The thresholds, delays, and recovery criteria are controlled by individual data memory settings in the Protections class. For example, the Cell Undervoltage Protection is configured using the Protections:Cell Voltage:Cell Undervoltage Protection Threshold, Protections:Cell Voltage:Cell Undervoltage Protection Delay, and Protections:Cell Voltage:Cell Undervoltage Protection Recovery Hysteresis data memory settings.

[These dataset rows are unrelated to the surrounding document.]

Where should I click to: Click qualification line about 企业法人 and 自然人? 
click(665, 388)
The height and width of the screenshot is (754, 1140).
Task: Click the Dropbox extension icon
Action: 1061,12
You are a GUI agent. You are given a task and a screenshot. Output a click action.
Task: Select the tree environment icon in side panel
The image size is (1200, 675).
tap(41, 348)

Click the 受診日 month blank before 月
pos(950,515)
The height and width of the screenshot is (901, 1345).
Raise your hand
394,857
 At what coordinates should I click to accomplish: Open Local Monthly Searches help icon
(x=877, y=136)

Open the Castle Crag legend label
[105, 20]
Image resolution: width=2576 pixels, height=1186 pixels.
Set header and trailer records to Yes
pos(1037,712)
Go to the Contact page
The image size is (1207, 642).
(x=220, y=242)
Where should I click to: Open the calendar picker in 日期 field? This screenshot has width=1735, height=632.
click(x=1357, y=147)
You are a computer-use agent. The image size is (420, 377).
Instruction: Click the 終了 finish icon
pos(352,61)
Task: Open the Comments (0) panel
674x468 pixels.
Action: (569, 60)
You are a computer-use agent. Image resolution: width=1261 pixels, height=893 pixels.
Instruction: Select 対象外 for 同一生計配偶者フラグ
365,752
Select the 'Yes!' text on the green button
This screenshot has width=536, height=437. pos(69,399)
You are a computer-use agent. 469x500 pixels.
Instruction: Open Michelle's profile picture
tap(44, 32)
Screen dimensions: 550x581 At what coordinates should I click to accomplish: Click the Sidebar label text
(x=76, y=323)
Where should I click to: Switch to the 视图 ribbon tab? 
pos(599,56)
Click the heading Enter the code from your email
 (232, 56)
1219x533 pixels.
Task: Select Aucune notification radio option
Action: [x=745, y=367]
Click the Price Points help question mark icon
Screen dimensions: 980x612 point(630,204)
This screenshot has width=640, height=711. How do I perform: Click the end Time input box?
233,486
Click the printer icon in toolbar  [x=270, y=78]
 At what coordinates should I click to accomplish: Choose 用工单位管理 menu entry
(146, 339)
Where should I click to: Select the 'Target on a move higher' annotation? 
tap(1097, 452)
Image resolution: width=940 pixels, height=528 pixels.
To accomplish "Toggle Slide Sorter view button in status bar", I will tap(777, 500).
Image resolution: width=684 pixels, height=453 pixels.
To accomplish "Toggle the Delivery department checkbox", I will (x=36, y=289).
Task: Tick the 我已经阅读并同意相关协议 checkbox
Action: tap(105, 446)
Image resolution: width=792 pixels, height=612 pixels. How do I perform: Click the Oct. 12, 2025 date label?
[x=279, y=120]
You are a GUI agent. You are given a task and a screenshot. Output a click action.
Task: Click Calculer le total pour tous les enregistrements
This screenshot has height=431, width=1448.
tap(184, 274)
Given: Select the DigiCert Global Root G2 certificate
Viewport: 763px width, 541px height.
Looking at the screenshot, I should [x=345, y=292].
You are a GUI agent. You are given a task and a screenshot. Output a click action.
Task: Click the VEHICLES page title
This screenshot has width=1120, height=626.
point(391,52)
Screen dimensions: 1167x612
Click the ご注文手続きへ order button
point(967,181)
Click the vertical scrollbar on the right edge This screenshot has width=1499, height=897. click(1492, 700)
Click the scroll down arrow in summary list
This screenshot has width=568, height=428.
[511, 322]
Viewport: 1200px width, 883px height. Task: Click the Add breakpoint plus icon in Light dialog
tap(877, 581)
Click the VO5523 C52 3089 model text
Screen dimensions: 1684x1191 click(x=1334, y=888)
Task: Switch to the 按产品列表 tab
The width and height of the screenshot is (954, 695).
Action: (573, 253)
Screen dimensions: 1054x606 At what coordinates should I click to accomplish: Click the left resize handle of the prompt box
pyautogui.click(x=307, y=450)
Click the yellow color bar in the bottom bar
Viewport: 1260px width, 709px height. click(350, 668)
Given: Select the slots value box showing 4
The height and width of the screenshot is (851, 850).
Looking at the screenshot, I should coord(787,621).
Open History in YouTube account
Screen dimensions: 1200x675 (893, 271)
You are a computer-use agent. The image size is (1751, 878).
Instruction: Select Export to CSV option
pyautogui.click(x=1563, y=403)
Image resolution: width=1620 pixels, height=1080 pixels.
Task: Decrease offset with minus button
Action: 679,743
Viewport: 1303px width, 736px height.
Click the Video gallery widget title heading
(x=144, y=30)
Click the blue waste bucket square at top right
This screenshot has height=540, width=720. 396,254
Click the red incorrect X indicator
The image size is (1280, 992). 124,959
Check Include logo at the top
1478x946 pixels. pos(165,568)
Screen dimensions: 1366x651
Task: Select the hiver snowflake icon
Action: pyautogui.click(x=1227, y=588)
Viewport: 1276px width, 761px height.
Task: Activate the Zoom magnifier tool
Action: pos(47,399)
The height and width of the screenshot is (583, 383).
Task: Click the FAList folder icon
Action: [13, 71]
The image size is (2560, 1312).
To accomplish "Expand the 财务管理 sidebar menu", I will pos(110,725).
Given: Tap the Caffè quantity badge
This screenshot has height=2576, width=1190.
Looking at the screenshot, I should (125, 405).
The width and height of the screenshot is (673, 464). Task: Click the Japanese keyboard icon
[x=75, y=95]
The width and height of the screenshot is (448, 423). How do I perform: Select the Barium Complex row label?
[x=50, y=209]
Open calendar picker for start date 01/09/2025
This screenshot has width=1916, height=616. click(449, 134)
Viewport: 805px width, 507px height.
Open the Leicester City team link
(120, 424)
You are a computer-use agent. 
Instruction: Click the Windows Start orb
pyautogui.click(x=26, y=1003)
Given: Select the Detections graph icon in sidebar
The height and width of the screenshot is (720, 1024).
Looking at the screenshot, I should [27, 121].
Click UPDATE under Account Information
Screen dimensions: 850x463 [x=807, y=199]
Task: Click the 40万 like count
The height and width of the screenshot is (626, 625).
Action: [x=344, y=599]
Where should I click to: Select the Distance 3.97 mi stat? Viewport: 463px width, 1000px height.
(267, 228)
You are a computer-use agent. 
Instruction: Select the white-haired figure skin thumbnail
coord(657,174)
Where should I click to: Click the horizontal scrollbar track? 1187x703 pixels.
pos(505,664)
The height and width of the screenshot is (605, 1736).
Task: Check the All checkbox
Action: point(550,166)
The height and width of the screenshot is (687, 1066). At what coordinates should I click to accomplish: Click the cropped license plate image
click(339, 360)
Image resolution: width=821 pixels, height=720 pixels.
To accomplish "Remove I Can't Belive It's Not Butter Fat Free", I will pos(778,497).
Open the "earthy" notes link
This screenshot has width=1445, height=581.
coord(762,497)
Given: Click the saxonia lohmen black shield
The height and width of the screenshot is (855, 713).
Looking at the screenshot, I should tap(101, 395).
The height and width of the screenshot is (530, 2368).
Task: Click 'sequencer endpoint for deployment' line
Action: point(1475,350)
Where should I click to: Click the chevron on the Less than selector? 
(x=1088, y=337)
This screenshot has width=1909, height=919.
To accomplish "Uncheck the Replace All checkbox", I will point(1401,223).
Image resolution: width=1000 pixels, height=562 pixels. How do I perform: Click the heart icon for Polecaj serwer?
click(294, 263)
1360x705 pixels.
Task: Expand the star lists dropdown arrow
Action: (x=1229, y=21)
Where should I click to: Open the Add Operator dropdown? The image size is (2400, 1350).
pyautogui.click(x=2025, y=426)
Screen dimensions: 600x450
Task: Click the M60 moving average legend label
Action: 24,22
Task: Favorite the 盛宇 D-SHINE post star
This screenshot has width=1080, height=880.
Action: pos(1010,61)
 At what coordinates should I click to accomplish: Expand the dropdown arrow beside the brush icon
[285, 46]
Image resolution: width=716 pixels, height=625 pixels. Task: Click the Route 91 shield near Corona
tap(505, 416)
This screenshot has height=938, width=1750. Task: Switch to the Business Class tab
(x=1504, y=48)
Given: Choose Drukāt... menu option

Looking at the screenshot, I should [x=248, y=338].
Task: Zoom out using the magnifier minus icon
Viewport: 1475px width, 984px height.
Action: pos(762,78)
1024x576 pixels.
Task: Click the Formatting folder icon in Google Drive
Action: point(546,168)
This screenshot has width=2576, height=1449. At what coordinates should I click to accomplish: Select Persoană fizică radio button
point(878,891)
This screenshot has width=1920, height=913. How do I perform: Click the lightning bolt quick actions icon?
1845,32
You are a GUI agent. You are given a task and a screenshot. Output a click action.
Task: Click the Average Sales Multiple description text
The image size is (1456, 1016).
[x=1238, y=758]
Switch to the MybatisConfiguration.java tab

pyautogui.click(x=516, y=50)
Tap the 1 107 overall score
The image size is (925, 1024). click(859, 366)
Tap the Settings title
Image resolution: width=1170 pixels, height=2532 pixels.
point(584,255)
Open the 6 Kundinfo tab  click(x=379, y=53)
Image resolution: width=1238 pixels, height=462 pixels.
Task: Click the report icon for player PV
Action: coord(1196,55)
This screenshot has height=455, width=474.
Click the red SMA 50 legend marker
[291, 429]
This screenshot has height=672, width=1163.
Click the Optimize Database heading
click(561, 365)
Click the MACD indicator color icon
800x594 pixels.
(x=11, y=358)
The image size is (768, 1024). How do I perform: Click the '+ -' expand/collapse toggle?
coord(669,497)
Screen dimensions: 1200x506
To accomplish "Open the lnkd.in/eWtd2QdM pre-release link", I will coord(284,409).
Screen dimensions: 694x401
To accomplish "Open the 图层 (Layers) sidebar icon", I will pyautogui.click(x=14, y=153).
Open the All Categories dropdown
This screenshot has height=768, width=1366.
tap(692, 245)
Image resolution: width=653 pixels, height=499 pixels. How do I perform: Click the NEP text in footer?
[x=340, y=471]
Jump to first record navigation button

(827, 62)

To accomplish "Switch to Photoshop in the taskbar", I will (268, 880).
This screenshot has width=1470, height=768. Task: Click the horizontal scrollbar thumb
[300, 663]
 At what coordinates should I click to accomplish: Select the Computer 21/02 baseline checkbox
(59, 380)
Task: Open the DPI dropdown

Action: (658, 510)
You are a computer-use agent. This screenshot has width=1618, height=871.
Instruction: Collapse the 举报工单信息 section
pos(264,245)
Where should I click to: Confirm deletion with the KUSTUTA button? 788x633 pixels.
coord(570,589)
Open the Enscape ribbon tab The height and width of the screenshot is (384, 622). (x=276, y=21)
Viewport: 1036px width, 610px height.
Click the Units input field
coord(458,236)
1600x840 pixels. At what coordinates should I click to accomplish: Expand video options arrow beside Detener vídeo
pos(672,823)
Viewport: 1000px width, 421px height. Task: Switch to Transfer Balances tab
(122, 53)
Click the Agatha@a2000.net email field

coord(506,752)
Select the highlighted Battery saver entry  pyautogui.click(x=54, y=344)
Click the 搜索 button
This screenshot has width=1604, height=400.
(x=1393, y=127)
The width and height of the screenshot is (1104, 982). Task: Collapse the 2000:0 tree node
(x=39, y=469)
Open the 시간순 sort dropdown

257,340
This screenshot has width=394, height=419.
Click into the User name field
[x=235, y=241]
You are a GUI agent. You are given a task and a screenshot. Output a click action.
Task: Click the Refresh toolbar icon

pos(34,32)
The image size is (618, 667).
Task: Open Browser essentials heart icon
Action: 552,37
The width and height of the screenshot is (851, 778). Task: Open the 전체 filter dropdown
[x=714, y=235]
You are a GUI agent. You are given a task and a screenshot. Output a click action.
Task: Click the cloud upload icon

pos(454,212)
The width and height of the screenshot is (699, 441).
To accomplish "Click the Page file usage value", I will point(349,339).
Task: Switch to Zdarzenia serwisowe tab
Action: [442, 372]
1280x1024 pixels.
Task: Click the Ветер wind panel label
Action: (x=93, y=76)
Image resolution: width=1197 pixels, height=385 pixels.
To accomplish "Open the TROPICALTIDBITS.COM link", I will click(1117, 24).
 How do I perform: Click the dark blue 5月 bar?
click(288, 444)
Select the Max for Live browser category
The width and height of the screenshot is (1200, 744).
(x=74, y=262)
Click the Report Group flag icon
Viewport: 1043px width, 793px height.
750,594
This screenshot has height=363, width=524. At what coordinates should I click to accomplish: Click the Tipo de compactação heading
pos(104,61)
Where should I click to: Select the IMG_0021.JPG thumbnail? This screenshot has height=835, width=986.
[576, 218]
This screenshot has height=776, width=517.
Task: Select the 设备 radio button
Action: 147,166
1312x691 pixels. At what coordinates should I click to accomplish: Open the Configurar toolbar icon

The control of the protection FETs in response to a detected protection event is also configurable, with the device able to operate in a fully autonomous mode, a completely manual mode (controlled through host commands over the serial communications bus), or a combination of the two. Autonomous mode is enabled by setting the Settings:Configuration:FET Options[FET_EN] data memory configuration bit or sending the 0x0022 FET Enable() subcommand, which toggles the [FET_EN] bit. The device can operate in a combined autonomous/manual mode, such that the device can operate autonomously when the host processor does not intervene, but still allows the host to override the autonomous decisions and force FETs on or off based on serial communications. This can be useful in cases where the host needs autonomous reaction to selected faults, such as a short circuit in discharge event, to provide the fastest protection response, but needs manual control for other faults, such as cell overtemperature or overvoltage faults. The 0x29 FET Control() command provides manual FET control capability by the host. If the user is concerned about unauthorized or inadvertent manual FET control by a host, these selected commands can be disabled using the Settings:Configuration:FET Options[HOST_FETOFF_EN] and [HOST_FETON_EN] data memory configuration settings. Each protection can be configured to autonomously disable the pertinent protection FET using the Settings:Protection:CHG FET Protections A, Settings:Protection:DSG FET Protections A, and Settings:Protection:Both FET Protections C settings.